Isso se traduz nos enormes arranha-céus, nas ruas lotadas, no puro caos comunicativo dos seus habitantes. A construção de mundo elabora uma alegoria competente em pensar uma distinção palpável entre os humanos e os ferais. Os seres animalescos, os quais são vistos inicialmente como “os outros” por Michiru, desmistificam uma narrativa hegemônica de selvageria: eles são gente, ainda que animais, ora!

Eu não esperava a delicadeza que foi usada ao pintar essas questões sociais – os vestígios de problemáticas profundas mais do que arranharam a superfície na sua abordagem franca. A animação energética oferecia essas informações de maneira rápida em todos os seus aspectos, traduzindo a sua mensagem de multiculturalismo e diversidade com clareza e intento genuíno.

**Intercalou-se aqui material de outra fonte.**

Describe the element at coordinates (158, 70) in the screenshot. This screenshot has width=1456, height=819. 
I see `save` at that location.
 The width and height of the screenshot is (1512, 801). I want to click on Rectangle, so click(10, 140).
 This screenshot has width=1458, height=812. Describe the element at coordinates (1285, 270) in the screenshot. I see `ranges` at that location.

E, pelos céus, que animação! Mais uma vez Trigger entrega algo subliminar com seus excelentes designs característicos e peculiares, cenários criativos, e história emocionante. O lobo Shirou Ogami também é ótimo – um feral cínico com ódio a humanos – complementando o ponto de vista idealístico da sua parceira Michiru.

Se eu puder reclamar de algo é da sua resolução corrida. A equipe tinha tanto a dizer e se amontoou nos episódios finais. Acredito que, se houvessem mais três ou quatro episódios, a narrativa teria sido concluída com uma resolução mais satisfatória. Dito isso, o desenho é uma obra estonteante, capaz de tirar o fôlego em certos momentos.

No momento histórico marcado por conflitos sociais e conscientização de direitos em que estamos vivendo, BNA é uma produção extremamente atual, reflexo da convergência multicultural urbana própria da globalização. Aqui, a diferença não é só explorada como celebrada. Não importa qual sua raça, qualquer um pode encontrar seu lar em Animalia.

Você pode assistir a BNA: Brand New Animal inteiro pelo serviço de streaming da Netflix.